▸ WHAT IS REQUIRED: Transcribe the entries below verbatim, limited to the part that opens with the line containing "Click the Receivables row label" and closes with the line containing "pyautogui.click(x=226, y=143)", both included.

▸ GIVEN DATA:

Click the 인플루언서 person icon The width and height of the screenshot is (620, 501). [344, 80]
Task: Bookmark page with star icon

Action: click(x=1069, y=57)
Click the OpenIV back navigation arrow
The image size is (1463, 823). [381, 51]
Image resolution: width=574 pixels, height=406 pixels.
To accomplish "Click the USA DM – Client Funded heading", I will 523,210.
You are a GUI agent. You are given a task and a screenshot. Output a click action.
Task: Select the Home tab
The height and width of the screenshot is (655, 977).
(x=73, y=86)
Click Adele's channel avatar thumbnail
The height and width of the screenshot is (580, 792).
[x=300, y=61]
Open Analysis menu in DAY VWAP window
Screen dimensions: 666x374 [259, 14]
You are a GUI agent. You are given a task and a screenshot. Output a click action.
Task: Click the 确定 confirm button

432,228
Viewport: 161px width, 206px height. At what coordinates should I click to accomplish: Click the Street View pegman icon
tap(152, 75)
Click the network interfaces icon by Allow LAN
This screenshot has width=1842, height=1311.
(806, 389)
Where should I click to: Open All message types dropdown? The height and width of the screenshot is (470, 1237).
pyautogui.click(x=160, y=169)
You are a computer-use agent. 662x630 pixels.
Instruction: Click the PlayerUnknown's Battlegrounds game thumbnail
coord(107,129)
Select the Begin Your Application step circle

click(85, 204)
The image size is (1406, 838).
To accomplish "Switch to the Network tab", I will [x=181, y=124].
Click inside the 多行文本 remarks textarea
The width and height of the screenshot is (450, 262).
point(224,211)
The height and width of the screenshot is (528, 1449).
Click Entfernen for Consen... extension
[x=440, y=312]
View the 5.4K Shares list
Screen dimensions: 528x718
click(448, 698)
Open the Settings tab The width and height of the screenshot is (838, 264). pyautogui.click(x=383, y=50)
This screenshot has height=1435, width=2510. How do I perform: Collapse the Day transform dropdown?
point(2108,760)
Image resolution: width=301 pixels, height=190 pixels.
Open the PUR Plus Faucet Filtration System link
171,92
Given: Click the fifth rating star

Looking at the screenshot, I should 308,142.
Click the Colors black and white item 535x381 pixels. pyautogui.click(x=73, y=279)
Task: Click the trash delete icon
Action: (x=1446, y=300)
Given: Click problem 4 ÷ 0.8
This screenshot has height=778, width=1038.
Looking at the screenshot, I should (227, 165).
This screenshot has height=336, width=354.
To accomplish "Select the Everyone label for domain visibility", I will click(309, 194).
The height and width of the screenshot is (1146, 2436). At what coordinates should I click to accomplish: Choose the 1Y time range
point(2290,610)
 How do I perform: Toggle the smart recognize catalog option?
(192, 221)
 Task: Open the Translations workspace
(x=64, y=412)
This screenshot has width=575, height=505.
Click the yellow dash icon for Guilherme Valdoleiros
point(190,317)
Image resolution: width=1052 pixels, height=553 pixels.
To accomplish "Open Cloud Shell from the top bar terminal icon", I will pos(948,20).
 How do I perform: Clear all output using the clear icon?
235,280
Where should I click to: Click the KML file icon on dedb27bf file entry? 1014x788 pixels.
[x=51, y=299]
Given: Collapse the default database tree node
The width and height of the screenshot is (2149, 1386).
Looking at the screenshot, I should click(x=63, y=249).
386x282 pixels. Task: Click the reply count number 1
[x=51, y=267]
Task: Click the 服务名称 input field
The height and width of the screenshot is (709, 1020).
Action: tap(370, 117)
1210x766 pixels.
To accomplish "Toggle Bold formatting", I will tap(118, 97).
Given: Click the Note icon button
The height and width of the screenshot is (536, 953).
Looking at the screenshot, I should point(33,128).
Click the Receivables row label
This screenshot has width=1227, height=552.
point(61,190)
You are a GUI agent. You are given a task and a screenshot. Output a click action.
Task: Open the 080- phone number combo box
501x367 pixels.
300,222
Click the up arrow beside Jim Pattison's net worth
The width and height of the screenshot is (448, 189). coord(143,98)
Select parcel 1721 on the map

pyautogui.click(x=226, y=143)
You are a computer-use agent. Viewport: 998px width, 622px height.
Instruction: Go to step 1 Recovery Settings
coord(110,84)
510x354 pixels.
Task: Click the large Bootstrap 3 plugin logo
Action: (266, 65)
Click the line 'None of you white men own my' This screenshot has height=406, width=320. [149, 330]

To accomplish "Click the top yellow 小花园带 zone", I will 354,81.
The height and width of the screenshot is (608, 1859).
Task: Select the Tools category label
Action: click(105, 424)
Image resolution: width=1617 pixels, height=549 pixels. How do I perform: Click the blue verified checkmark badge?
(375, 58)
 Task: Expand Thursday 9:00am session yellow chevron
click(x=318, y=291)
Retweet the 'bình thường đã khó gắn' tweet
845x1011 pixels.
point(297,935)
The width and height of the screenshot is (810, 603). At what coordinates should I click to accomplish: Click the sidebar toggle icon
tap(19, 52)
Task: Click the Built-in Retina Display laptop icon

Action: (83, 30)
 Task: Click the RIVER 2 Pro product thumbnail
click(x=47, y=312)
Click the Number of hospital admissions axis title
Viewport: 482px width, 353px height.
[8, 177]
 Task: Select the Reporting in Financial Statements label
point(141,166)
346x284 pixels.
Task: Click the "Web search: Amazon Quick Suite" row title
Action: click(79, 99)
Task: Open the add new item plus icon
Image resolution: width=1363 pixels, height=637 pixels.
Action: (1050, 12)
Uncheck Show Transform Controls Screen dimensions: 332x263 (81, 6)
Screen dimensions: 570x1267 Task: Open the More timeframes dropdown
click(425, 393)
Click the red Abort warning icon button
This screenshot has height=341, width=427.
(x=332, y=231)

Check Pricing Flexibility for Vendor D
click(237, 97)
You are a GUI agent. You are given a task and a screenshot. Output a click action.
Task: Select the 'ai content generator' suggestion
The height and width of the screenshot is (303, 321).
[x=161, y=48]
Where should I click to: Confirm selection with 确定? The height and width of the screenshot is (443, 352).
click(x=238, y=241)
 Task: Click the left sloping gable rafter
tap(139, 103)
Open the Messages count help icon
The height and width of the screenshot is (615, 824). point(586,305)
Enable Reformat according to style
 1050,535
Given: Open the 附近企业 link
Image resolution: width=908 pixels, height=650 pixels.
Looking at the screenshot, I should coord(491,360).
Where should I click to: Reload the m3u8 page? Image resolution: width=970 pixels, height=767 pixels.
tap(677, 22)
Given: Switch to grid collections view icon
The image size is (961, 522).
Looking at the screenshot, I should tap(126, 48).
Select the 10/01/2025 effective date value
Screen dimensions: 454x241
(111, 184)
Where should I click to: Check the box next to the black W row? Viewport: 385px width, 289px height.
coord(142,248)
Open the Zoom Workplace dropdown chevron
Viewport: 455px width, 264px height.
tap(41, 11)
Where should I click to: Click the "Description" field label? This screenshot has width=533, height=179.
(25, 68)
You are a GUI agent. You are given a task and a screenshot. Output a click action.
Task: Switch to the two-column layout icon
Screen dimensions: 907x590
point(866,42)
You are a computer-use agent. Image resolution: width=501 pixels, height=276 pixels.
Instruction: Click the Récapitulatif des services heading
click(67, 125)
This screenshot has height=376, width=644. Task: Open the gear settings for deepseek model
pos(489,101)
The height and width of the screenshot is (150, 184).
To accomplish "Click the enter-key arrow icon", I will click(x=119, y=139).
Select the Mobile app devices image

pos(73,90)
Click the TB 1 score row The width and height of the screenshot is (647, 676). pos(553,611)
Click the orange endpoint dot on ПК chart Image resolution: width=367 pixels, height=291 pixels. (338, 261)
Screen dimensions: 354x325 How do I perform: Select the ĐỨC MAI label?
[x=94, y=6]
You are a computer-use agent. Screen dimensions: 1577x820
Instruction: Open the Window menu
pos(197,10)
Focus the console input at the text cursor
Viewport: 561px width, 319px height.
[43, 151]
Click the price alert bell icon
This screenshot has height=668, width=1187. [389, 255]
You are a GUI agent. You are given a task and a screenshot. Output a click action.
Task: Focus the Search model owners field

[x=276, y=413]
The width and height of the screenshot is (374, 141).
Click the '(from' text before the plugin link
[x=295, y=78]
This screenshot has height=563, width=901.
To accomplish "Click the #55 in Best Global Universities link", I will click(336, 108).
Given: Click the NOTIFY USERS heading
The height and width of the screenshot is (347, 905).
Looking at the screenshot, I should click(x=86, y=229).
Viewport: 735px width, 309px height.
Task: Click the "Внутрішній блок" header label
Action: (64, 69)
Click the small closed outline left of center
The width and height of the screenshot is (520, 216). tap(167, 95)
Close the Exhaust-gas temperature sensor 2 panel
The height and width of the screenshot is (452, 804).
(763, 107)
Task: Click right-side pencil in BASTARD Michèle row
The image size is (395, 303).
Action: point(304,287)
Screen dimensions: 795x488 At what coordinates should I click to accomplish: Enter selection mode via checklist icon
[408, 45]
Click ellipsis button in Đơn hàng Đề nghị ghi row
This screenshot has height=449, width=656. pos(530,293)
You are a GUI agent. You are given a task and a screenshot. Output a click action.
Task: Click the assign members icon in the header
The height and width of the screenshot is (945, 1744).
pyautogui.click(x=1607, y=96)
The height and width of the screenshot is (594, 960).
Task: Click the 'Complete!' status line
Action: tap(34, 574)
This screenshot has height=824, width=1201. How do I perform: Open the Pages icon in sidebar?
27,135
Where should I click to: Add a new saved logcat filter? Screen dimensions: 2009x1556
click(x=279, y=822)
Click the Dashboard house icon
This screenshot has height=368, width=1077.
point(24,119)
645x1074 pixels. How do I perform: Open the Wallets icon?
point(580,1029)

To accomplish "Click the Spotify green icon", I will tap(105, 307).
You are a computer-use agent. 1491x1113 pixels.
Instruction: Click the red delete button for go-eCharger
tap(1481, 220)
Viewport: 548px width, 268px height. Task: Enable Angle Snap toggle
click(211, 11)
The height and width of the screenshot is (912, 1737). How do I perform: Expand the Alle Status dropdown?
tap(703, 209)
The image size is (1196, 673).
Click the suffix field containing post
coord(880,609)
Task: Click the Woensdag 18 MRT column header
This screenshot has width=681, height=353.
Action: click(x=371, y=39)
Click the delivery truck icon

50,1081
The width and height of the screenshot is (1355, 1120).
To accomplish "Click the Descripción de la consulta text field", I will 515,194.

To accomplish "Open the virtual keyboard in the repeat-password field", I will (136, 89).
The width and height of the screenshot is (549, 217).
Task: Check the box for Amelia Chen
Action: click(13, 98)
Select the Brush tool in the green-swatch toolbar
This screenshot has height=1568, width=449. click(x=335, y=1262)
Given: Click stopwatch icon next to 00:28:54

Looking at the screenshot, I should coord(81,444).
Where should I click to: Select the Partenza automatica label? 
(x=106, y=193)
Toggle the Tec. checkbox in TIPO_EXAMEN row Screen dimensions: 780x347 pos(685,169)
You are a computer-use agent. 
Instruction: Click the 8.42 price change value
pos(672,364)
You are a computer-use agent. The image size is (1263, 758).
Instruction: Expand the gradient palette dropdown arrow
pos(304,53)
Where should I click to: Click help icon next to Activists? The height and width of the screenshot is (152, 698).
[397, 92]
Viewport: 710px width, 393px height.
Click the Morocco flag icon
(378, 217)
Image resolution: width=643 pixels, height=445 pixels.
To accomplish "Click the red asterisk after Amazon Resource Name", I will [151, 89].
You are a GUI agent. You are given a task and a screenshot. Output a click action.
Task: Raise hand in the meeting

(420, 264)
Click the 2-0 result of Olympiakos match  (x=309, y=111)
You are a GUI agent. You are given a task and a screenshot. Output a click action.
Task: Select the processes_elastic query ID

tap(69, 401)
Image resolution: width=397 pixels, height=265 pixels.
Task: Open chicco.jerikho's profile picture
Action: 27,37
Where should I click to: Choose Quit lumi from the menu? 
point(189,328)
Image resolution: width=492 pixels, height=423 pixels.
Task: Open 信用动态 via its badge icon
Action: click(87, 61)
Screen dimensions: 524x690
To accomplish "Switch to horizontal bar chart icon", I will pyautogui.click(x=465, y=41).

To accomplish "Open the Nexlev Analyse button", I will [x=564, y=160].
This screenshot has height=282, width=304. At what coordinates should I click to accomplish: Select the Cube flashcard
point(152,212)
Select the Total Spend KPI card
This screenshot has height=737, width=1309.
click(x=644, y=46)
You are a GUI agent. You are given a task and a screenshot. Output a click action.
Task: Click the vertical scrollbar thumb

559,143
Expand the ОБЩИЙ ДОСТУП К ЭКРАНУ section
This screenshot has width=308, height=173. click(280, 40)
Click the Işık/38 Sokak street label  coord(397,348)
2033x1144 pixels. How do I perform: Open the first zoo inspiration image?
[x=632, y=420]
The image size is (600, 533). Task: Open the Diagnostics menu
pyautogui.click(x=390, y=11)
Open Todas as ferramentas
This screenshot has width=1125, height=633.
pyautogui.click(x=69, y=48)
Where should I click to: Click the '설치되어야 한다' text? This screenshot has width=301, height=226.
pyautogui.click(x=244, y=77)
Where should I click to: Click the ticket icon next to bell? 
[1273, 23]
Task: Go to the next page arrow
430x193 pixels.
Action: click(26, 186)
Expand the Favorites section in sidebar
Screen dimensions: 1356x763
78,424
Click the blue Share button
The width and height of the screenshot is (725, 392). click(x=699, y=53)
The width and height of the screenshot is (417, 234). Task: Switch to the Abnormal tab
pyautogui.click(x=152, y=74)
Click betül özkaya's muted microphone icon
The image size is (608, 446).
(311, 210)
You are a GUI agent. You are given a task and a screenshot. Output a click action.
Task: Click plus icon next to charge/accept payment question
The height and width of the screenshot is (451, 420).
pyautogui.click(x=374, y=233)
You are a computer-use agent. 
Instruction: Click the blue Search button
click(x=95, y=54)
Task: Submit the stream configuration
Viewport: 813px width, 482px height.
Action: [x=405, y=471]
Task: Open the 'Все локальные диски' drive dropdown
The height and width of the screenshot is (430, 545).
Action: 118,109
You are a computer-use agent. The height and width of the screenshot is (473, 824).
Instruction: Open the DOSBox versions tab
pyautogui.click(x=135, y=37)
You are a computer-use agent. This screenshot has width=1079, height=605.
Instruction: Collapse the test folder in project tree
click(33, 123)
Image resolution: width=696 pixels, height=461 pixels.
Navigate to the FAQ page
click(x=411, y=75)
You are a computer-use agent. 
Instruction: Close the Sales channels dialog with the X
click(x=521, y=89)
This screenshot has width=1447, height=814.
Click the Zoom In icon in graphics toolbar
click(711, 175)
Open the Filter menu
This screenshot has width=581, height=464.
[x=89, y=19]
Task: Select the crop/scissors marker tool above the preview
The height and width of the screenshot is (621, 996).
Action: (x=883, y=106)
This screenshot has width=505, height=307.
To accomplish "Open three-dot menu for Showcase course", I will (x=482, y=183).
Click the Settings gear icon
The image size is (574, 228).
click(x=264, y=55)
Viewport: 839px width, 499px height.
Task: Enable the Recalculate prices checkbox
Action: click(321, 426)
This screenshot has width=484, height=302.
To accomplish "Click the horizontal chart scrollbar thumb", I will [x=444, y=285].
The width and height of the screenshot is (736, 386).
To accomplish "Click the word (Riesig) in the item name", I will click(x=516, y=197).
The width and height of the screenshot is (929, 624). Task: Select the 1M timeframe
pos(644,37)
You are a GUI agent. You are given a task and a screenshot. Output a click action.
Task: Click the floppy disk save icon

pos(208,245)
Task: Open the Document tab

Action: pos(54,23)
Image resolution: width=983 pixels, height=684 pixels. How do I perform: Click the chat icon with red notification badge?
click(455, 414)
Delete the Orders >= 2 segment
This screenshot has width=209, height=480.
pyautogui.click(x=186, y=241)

▸ RESULT FOR THIS TASK:
Click the Receivables row label
This screenshot has width=1227, height=552.
point(61,190)
You are a GUI agent. You are given a task and a screenshot. Output a click action.
Task: Open the 080- phone number combo box
501x367 pixels.
300,222
Click the up arrow beside Jim Pattison's net worth
The width and height of the screenshot is (448, 189). coord(143,98)
Select parcel 1721 on the map

pyautogui.click(x=226, y=143)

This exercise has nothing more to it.